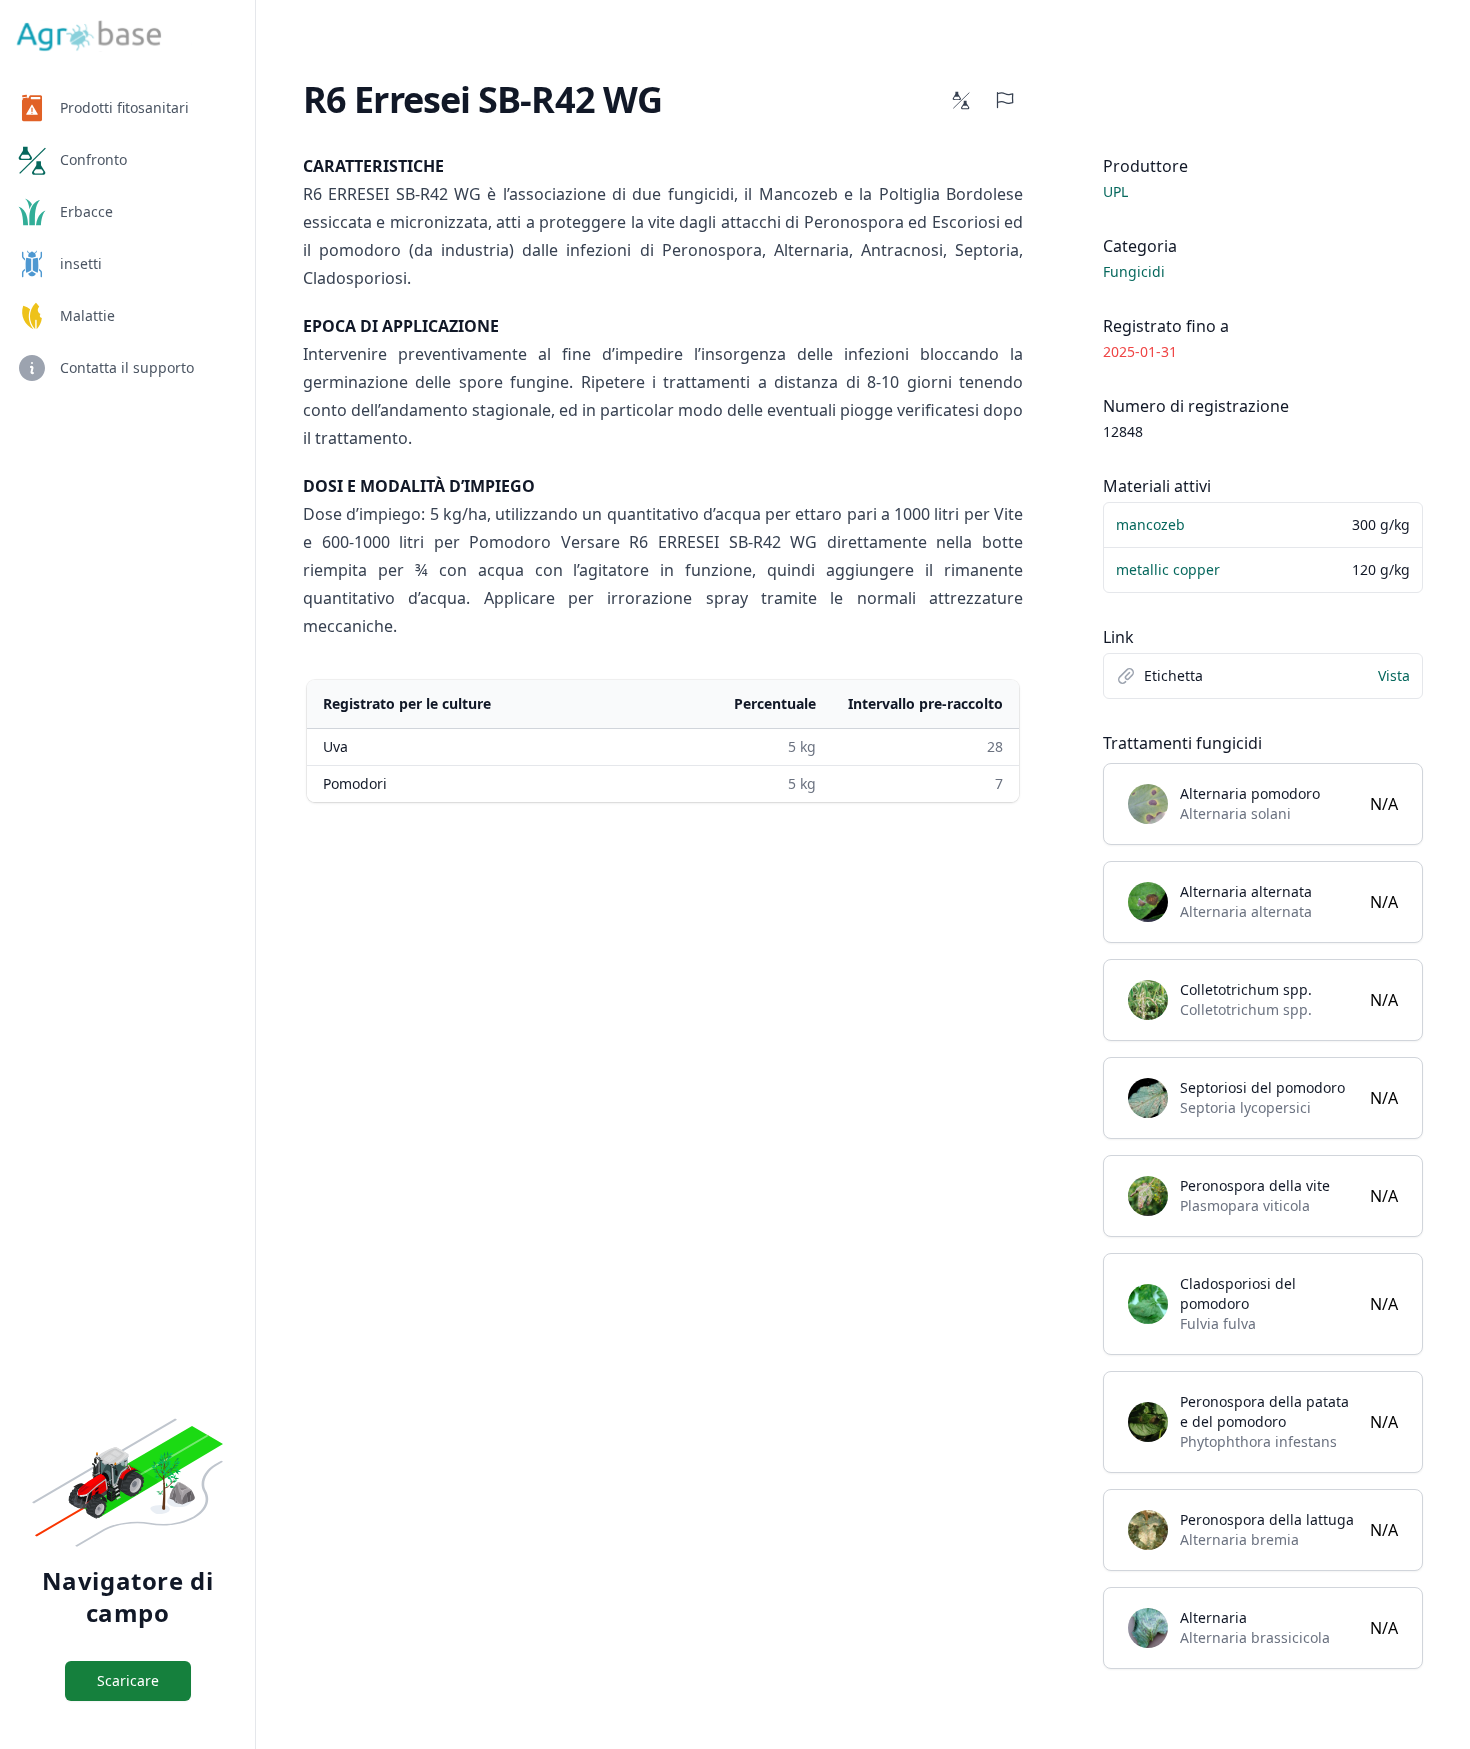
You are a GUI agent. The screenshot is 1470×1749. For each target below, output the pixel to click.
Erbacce (86, 211)
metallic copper (1168, 569)
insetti (81, 263)
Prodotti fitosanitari (124, 107)
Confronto (93, 159)
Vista (1394, 675)
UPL (1115, 191)
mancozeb (1150, 524)
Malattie (87, 315)
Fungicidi (1134, 271)
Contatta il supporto (127, 367)
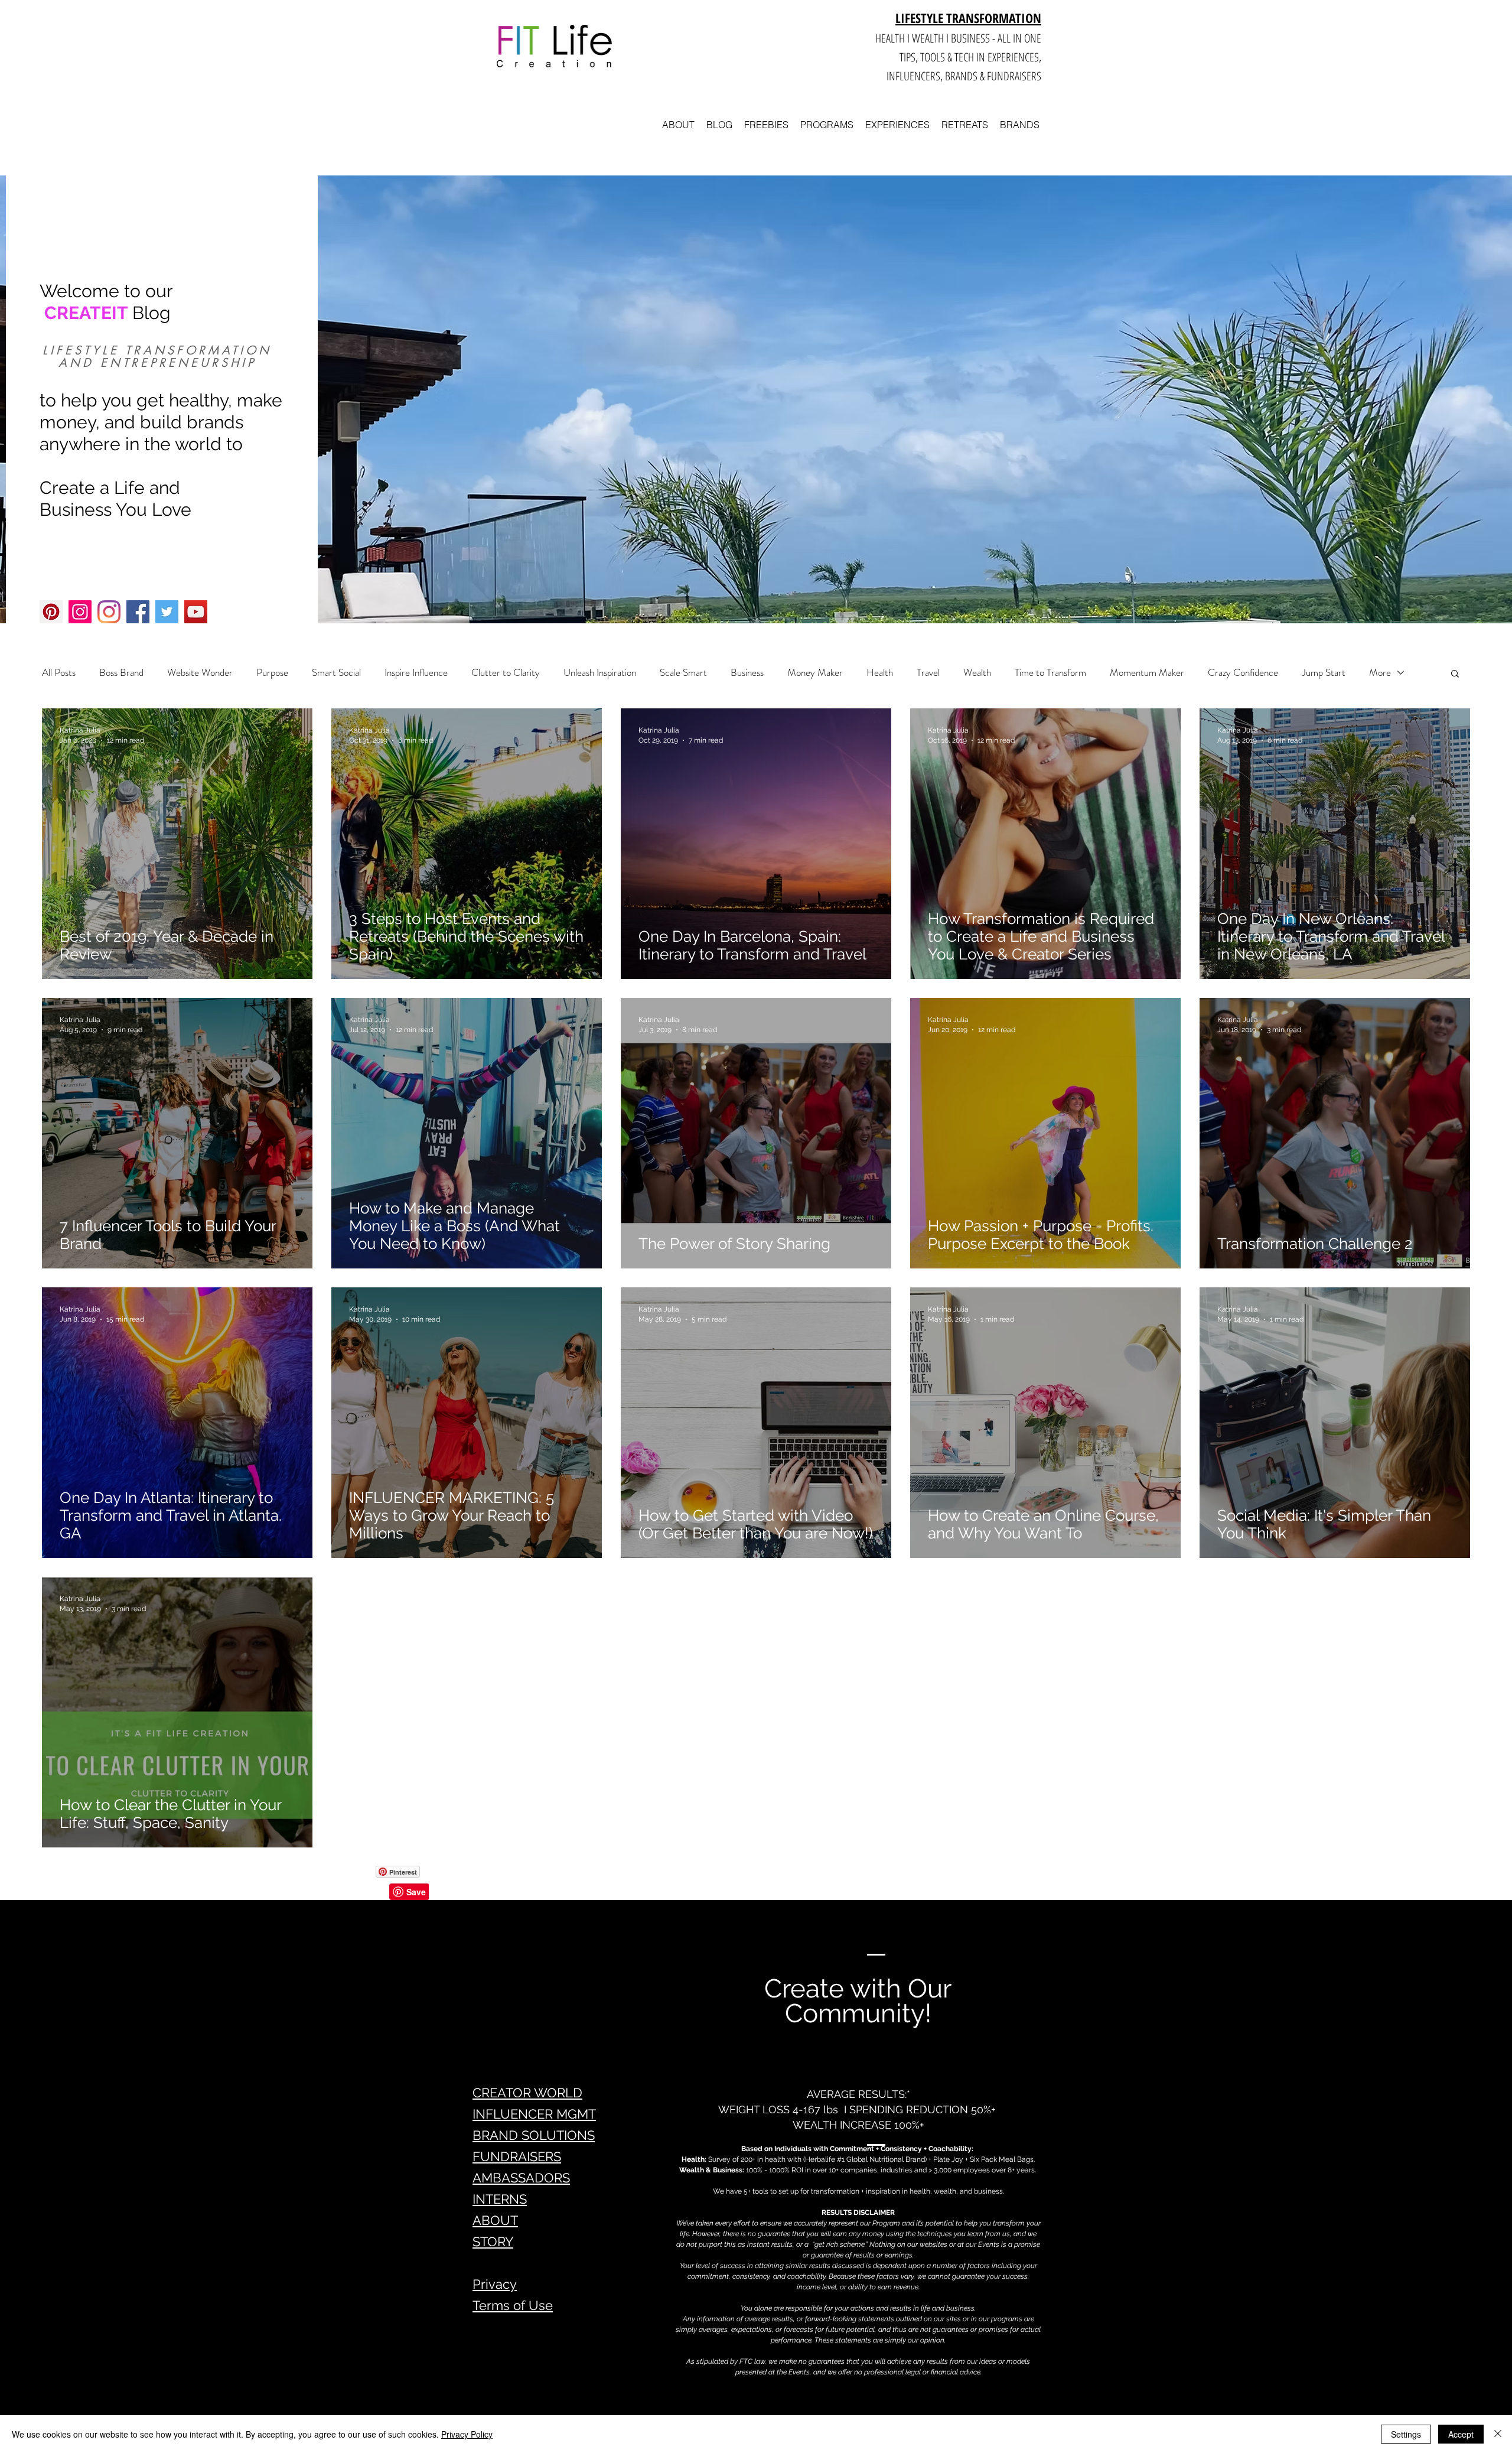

(Work item): Only the lines from the one with "Vista (1394, 675)" through the last line of the records above are wanted, copied exactly and with pictures omitted.

(Response area):
Vista (1394, 675)
UPL (1115, 191)
mancozeb (1150, 524)
Malattie (87, 315)
Fungicidi (1134, 271)
Contatta il supporto (127, 367)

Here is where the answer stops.